··· DATA RECORDS ···

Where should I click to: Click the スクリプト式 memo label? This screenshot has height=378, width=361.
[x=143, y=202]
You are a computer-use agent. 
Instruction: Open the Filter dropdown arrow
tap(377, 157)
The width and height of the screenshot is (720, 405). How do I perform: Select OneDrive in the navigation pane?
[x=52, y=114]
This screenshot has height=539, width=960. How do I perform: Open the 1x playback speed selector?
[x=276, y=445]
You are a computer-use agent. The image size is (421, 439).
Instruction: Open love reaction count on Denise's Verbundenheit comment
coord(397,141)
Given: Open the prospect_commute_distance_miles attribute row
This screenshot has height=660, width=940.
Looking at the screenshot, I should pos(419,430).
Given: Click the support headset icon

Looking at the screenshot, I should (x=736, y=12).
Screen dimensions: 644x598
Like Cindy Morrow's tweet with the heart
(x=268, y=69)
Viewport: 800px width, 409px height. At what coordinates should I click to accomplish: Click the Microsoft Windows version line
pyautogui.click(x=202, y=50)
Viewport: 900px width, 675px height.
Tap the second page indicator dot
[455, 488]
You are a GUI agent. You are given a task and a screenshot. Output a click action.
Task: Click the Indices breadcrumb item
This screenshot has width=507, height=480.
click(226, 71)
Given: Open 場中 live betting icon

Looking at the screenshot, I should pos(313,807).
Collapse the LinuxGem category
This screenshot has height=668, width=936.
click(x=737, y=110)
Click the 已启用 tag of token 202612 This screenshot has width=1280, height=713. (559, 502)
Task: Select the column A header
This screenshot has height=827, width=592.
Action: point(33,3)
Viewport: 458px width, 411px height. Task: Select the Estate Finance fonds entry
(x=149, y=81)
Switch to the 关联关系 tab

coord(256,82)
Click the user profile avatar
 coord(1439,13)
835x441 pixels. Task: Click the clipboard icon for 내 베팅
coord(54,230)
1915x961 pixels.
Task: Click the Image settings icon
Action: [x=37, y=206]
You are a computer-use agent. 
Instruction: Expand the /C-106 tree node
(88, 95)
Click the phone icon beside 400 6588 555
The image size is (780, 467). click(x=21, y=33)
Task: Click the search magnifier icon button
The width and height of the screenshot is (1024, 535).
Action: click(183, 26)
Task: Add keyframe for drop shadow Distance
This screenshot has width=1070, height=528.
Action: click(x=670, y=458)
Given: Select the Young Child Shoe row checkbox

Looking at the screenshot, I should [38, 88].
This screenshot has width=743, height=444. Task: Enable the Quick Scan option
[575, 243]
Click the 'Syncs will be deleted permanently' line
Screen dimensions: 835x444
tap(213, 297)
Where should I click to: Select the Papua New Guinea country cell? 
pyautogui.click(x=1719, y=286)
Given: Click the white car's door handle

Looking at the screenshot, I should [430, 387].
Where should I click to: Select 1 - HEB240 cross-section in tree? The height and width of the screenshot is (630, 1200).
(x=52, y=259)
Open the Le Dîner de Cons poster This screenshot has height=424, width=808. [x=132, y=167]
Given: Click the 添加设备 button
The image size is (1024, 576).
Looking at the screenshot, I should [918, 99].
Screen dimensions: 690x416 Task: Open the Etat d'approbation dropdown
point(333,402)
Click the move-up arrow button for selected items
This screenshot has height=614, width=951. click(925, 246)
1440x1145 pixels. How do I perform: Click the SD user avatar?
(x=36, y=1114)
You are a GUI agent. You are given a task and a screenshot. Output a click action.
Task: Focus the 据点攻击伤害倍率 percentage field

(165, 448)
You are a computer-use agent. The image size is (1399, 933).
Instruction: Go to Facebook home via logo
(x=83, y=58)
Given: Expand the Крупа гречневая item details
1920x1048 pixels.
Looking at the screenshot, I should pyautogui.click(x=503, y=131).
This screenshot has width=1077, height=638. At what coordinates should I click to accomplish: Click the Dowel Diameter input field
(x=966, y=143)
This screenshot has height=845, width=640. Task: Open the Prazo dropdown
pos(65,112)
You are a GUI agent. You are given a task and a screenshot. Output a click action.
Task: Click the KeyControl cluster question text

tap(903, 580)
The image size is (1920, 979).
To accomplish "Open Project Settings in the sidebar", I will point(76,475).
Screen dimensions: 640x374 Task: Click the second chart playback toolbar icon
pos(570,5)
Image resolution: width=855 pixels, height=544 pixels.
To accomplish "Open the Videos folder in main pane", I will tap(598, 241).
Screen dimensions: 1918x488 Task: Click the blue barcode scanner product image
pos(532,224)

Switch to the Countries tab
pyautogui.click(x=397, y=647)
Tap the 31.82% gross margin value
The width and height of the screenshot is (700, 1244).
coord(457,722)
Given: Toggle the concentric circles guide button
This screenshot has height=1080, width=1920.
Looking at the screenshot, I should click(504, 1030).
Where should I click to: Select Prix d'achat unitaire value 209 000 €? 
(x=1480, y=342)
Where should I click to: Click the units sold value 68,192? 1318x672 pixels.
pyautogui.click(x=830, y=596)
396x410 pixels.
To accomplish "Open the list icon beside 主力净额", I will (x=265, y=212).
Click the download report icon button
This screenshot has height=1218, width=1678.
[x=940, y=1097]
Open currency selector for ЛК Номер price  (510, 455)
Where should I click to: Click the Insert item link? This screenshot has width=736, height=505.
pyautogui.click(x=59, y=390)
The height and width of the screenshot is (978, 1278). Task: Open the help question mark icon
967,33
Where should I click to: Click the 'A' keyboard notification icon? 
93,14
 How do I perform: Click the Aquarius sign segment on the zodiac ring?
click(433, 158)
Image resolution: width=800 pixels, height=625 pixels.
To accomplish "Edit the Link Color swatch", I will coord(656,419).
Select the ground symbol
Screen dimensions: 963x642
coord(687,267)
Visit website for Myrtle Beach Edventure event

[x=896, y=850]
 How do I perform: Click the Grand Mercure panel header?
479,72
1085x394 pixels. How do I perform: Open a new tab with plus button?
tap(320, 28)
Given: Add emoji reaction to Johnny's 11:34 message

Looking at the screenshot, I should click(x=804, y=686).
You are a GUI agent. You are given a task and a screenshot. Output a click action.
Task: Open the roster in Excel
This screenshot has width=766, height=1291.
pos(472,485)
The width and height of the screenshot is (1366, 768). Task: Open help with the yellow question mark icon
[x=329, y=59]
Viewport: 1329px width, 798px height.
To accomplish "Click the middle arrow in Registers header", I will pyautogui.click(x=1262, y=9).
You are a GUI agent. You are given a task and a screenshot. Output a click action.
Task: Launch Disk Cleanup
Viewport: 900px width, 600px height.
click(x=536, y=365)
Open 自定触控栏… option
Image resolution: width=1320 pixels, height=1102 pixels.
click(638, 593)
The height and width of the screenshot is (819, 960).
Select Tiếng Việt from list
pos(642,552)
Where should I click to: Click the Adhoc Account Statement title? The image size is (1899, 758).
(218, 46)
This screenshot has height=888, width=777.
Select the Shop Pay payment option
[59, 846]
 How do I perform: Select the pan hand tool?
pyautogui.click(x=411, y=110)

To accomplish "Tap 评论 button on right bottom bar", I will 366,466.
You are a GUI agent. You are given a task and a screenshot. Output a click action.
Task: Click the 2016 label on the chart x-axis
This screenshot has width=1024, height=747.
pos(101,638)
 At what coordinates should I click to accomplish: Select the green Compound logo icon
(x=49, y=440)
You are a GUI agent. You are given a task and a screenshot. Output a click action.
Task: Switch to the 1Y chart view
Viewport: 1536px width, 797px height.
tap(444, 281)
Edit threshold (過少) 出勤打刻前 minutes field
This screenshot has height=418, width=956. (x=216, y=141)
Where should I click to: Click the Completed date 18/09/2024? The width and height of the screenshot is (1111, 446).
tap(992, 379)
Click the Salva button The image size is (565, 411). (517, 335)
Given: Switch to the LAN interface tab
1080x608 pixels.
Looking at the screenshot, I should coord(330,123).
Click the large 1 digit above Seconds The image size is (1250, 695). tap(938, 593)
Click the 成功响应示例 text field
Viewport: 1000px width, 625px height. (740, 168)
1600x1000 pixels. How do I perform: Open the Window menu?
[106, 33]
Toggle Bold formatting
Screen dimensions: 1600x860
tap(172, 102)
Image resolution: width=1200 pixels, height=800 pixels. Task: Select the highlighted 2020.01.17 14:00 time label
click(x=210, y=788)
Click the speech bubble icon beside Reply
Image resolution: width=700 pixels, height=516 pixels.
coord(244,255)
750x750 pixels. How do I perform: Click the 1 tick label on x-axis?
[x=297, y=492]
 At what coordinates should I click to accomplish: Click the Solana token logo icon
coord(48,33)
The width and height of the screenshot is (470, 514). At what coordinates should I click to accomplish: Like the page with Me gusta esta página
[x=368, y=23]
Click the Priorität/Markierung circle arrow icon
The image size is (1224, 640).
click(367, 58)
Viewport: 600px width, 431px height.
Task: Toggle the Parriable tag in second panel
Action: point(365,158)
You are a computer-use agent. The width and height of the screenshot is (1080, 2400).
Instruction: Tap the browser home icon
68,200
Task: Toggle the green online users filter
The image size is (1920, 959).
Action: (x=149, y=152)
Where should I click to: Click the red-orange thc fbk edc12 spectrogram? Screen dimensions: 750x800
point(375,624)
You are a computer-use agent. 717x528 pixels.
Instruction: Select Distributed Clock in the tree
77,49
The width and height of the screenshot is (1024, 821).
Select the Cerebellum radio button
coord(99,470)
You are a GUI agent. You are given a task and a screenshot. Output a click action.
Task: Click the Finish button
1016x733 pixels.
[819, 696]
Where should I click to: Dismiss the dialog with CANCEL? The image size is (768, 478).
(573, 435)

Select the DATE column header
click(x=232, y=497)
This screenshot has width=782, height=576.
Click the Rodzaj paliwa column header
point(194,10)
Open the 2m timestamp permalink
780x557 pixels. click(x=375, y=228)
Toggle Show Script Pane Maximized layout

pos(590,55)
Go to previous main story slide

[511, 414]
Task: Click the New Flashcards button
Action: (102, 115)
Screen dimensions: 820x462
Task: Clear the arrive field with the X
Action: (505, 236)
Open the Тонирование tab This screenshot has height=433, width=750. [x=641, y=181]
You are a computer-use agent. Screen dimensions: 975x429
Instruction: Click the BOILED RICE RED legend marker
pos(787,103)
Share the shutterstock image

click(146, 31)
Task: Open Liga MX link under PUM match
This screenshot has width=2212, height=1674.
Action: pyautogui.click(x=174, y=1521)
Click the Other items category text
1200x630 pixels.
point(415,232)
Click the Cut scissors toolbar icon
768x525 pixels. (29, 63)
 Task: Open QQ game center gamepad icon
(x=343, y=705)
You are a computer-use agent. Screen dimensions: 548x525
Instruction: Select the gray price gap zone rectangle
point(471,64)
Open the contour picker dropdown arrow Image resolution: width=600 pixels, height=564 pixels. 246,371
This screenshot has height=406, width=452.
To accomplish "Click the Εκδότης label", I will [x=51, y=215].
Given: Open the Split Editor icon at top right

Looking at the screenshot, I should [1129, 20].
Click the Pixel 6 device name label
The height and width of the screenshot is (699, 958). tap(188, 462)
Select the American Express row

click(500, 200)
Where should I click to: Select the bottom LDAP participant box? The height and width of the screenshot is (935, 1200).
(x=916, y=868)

···

=== EXERCISE DIRECTIONS ===
Filter the entries above down to the lines that contain the word "computer".

=== OUTPUT FOR THIS TASK ===
You are a computer-use agent. 
You are a computer-use agent. The image size is (421, 439).
You are a computer-use agent. 
You are a computer-use agent. The image size is (1399, 933).
You are a computer-use agent. The width and height of the screenshot is (1080, 2400).
You are a computer-use agent. 717x528 pixels.
You are a computer-use agent. Screen dimensions: 975x429
You are a computer-use agent. Screen dimensions: 548x525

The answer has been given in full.